Anyway, sorry it’s been a while since you’ve heard from me…unless you’re not, in which case, never mind. A new job, several conferences, blah, blah, blah. And now, back to business.

As I’d been ranting previously, best practices argue strongly for starting from a sound set of first principles with BPM – making sure everything’s working, fixing what’s not, trying to figure out what people are actually doing, those sorts of things. The goal is to reach a Nirvana-like state of continuous improvement, but before that can happen, some incredibly important first principles and best practices should be focused on the twin challenges of risk and security.

(At many enterprises I’ve seen, these are taken together with issues related to regulatory compliance, forging what I have called and heard called the “three-headed monster? of compliance, governance, and risk (CGR) management. However, as many of you likely work at enterprises where compliance and governance are not (yet) as immediately pressing as risk and security management, so I will focus here on those two issues.)

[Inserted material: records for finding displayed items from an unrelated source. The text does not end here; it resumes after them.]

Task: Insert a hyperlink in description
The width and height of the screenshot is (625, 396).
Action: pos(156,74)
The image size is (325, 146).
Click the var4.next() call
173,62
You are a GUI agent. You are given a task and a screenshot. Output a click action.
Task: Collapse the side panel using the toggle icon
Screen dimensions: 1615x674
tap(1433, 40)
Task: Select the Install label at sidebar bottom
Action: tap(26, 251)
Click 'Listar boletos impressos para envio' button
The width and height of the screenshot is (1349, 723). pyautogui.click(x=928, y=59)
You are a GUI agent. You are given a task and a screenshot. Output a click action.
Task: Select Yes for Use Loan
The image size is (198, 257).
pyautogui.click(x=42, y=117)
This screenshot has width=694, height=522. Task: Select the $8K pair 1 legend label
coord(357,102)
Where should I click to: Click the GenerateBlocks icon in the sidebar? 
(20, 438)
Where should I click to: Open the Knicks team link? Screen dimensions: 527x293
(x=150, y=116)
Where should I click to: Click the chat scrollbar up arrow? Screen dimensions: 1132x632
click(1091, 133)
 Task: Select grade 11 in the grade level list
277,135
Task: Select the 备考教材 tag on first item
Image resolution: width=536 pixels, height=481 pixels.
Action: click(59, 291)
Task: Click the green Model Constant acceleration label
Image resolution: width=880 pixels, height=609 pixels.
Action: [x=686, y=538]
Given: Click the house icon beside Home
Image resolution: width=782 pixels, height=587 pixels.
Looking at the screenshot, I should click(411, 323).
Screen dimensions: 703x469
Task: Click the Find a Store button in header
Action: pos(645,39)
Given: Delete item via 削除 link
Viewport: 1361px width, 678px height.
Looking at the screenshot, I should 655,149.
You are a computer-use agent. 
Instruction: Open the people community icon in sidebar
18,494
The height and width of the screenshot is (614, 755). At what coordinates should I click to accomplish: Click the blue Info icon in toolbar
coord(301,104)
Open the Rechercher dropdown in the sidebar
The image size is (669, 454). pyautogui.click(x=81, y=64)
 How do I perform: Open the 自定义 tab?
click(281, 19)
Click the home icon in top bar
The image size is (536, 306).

It used to be that where IT and, to some extent, business security were concerned, the primary goal was to “keep the bad guys out.? Today, the most consistently bedeviling security challenges are from internal users, many of them authorized and legitimate. Many a virus has been introduced into a company by a legit user bringing in something they got from one of their kids, who got it at school or from YouTube or Facebook – something that turns out to be a carrier of a virus or some other malware.

So security policies and practices must be implemented and/or enhanced to address this reality, as well as striving to forestall threats from without. In some cases, companies implement solutions that prohibit the loading of any and all external media into the network, or the automatic quarantining of such introductions for inspection and validation. If there is insufficient budget and/or bandwidth to explore, select, and deploy such solutions where you work, it’s still a good idea to implement and enforce policies that discourage such introductions among authorized users.

This is only part of the larger security/risk management picture, however. A bigger, more important, and more tricky part is getting users to understand and accept that these are issues that matter to them, and that they can play major roles in addressing effectively. More on this soonest!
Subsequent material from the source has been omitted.